Given task: Pull out every line in the entries below that contains the word "search", and copy each one unchanged.

Entries from a dataset
%%

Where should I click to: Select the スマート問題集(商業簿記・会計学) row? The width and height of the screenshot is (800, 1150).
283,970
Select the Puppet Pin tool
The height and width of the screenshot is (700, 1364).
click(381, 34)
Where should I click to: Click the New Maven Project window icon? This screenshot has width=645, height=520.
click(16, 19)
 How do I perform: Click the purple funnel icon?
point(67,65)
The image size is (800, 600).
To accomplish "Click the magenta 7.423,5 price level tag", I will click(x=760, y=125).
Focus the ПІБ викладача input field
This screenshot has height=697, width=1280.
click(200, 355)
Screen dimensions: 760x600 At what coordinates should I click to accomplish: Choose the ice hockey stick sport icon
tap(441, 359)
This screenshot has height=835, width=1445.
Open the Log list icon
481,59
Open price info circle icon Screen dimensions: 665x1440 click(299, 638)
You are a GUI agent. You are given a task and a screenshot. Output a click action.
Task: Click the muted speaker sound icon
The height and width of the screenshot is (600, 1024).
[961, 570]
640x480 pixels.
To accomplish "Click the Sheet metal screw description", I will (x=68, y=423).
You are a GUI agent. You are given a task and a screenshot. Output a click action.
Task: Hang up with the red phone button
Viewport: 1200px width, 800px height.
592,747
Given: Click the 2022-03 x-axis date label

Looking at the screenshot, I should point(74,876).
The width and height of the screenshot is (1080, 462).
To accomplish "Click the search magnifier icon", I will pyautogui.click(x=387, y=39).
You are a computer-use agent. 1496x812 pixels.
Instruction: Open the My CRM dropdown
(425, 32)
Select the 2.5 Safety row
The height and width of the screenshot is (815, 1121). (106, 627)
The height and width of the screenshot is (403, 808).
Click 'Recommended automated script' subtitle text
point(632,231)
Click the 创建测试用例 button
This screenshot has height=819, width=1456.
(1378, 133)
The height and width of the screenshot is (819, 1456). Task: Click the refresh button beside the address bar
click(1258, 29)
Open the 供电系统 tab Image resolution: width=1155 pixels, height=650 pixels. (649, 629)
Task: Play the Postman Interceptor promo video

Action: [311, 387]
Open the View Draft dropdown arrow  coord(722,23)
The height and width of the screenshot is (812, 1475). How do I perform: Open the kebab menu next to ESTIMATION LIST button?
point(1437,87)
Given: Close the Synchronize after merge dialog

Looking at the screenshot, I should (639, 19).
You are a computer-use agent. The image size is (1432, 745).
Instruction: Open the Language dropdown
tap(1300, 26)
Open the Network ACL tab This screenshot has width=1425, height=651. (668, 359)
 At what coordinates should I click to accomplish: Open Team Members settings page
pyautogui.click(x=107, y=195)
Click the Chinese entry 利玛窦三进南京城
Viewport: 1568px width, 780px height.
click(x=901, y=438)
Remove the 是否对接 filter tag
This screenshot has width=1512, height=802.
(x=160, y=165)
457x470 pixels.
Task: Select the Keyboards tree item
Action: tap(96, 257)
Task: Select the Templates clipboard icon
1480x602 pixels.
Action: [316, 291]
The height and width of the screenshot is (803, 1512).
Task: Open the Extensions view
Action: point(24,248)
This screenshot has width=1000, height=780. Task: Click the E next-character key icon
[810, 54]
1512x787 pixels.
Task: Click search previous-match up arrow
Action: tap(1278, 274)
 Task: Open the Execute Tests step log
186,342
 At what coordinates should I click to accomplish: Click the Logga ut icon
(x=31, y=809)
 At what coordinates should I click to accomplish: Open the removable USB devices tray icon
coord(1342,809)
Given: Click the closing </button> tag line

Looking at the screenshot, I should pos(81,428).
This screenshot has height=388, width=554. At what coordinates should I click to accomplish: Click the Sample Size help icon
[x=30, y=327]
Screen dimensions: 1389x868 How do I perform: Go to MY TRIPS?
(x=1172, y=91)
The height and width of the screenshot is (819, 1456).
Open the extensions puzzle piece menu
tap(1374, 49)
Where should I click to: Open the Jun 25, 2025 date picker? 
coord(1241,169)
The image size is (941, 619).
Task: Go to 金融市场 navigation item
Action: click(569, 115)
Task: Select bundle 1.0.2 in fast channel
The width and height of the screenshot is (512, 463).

%%

Solution:
To accomplish "Click the search magnifier icon", I will pyautogui.click(x=387, y=39).
Task: Click search previous-match up arrow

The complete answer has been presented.